■ **Text segment**
Gonzalez v. United States, 16-CV-1494(KAM)

Decision Date31 March 2018
Docket Number16-CV-1494(KAM)
PartiesJOSE ANTONIO TRAD GONZALEZ, Plaintiff, v. UNITED STATES OF AMERICA, SPECIAL AGENT STEPHEN MICHAEL LEE, individually and in his capacity as an agent of the Department of Homeland Security, and "JOHN DOES 1-10" (names being Presently unknown and intended to be the law enforcement personnel involved in detention, battery, arrest, imprisonment, and prosecution of plaintiff), Defendants.
CourtU.S. District Court — Eastern District of New York
MEMORANDUM & ORDER

MATSUMOTO, United States District Judge:

In an amended complaint ("Compl." or the "complaint," ECF No. 27), plaintiff Jose Antonio Trad Gonzalez (the "plaintiff"), brings fifteen claims against the United States of America (the "United States"), Department of Homeland Security Special Agent Stephen Michael Lee ("SA Lee," and together with the United States, "defendants"), and ten unidentified John Doe 1-10 defendants, under the Federal Tort Claims Act ("FTCA"), 28 U.S.C. §§ 1346(b), 2671 et seq., and Bivens v. Six Unknown Named Agents ("Bivens", 403 U.S. 388 (1971), in connection with his March 28, 2013 arrest and subsequent detention and prosecution.

Before the court is defendants' motion to dismiss this action for lack of subject matter jurisdiction under Federal Rule of Civil Procedure ("Rule") 12(b)(1) and for failure to state a claim under Rule 12(b)(6).

■ **Entries shown**

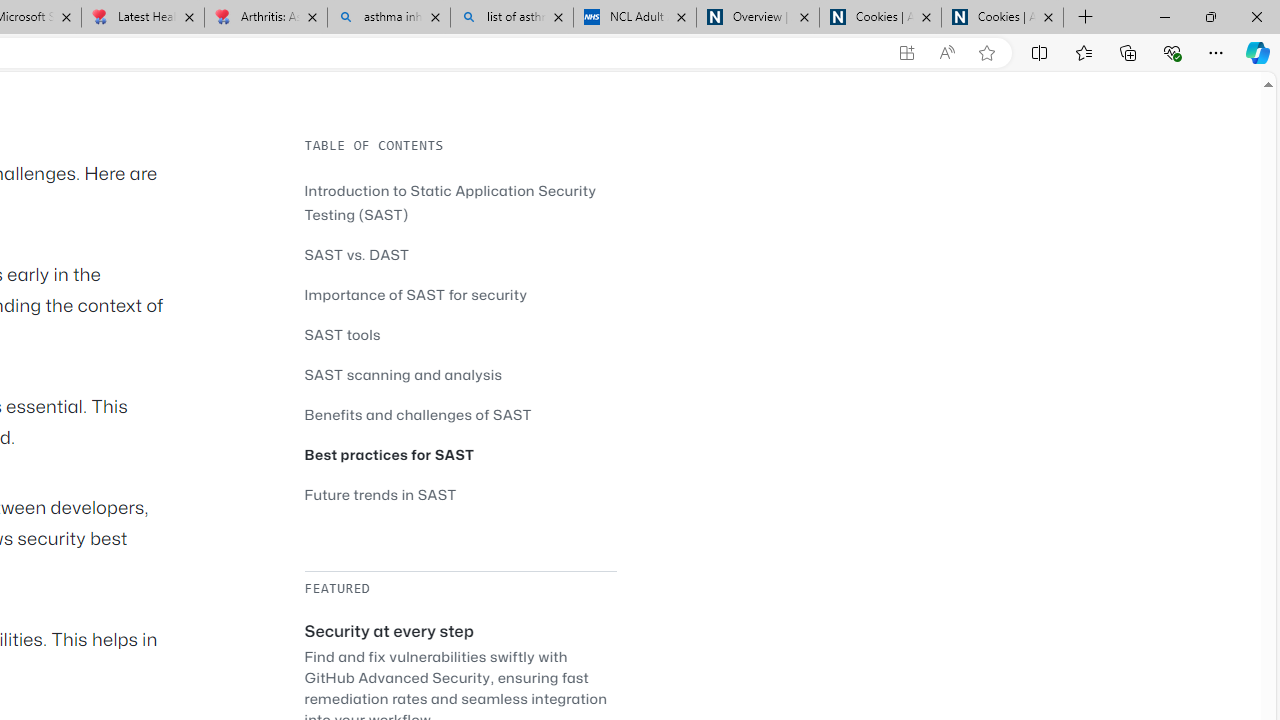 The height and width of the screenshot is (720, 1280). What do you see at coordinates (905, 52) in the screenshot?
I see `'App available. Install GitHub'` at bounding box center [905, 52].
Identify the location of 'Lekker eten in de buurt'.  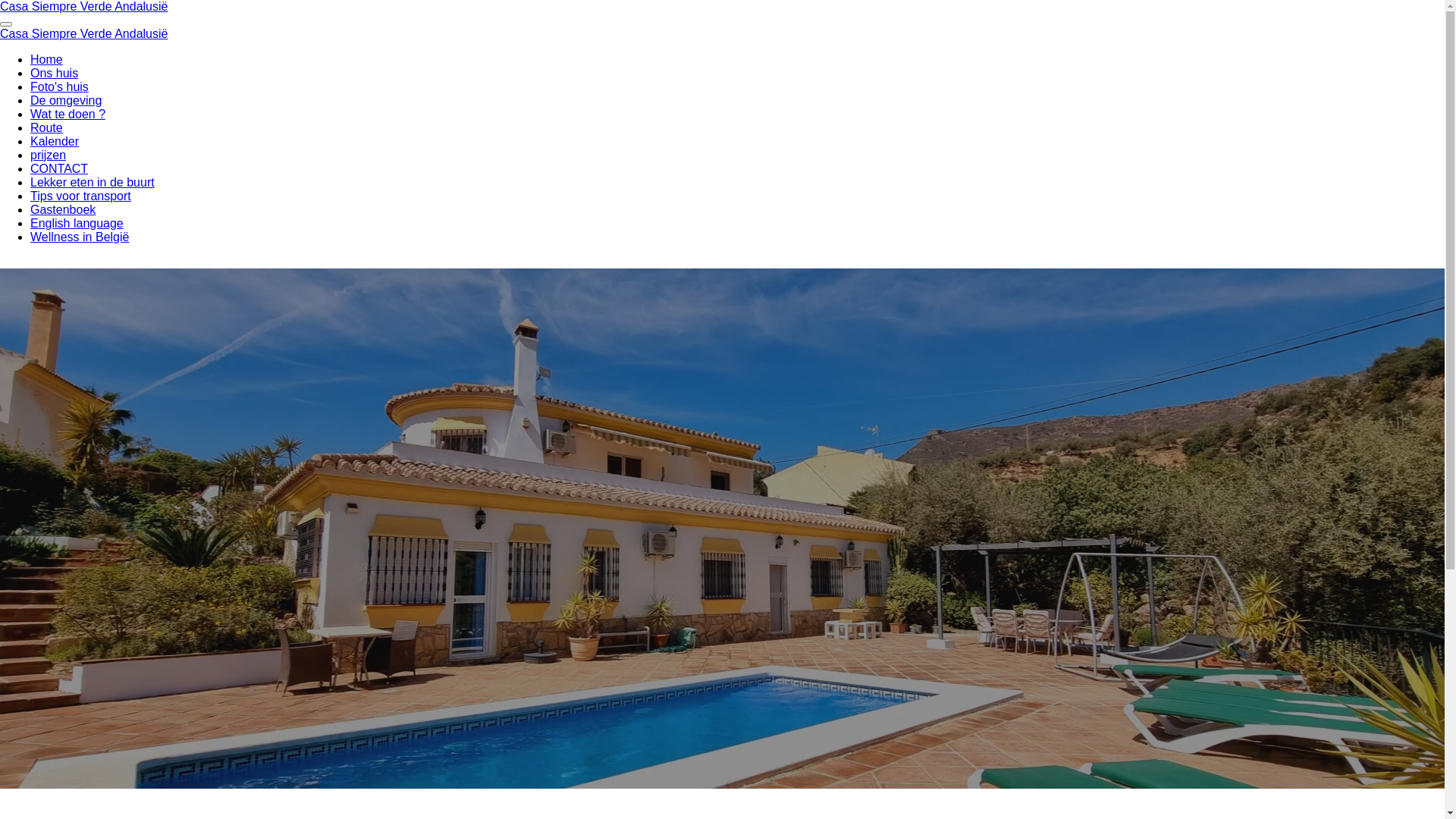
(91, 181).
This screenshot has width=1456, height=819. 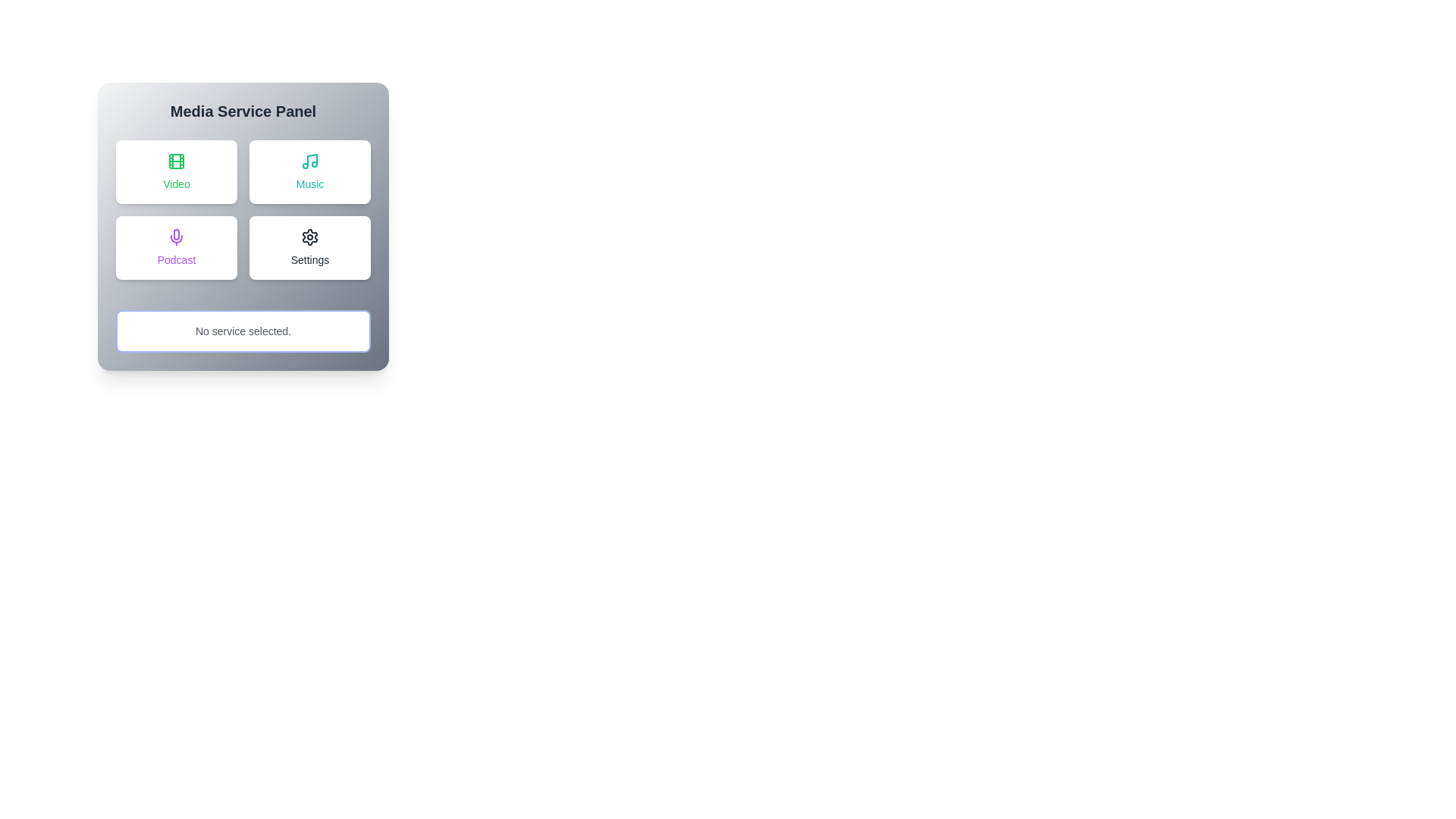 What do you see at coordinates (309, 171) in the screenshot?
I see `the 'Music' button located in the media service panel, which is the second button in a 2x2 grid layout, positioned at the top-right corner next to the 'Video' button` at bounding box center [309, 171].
* * *
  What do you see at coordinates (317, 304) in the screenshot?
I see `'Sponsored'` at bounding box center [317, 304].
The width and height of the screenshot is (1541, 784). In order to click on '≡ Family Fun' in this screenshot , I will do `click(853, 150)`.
--
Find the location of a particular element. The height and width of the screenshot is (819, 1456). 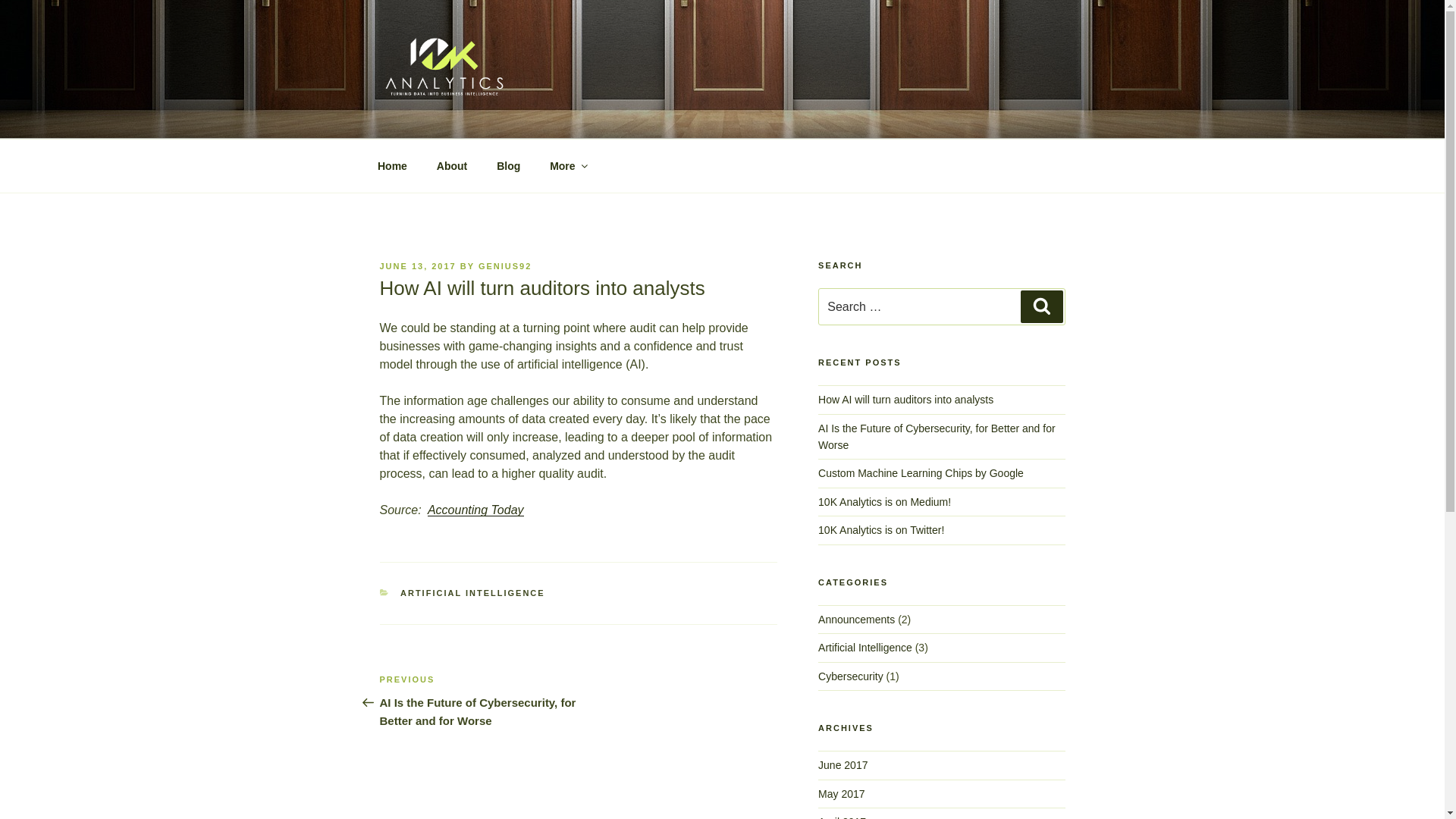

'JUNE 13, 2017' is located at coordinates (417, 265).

■ **Goals**
(a) For the memorandum and order in Gonzalez v. United States, decide whether each statement agrees with it: (i) the plaintiff brings fifteen claims; (ii) the case is before a court in the Southern District of New York; (iii) the defendants seek dismissal only for failure to state a claim. Answer yes or no for each and quote the words that decide it.
(b) Pick up the memorandum and order in Gonzalez v. United States after its final sentence and write what comes next.

■ **The results**
(a)
(i) Yes: "brings fifteen claims"
(ii) No: "U.S. District Court — Eastern District of New York"
(iii) No: "motion to dismiss this action for lack of subject matter jurisdiction"

(b)
For the reasons set forth below, the court dismisses plaintiff's FTCA claims against the United States alleging negligence and violation of plaintiff's right to due process and Bivens claims against SA Lee and the John Doe defendants alleging negligent infliction of emotional distress, negligence/gross negligence, and violation of plaintiff's rights under the New York State Constitution, for lack of subject matter jurisdiction. Additionally, the court dismisses plaintiff's remaining claims for failure to state a claim upon which relief can be granted.

BACKGROUND
I. Factual Background

The following well-pleaded factual allegations are taken from the complaint and assumed to be true for the purposes of this motion. Shipping Fin. Servs. Corp. v. Drakos, 140 F.3d 129, 131 (2d Cir. 1998) ("When considering a motion to dismiss for lack of subject matter jurisdiction or for failure to state a cause of action, a court must accept as true all material factual allegations in the complaint."). The court also considers a Memorandum Opinion and Order dated September 19,2013 by the Honorable Laura Taylor Swain of the United States District Court for the Southern District of New York, which is annexed as Exhibit A to the complaint. ("SDNY M&O," ECF No. 27-1.) Plaintiff, a Mexican citizen and municipal government employee in Mexico, has lived at the same publicly-listed address in the border city of Reynosa, Tamaulipas, Mexico, since the 1970s. (Compl. ¶¶ 25-27.)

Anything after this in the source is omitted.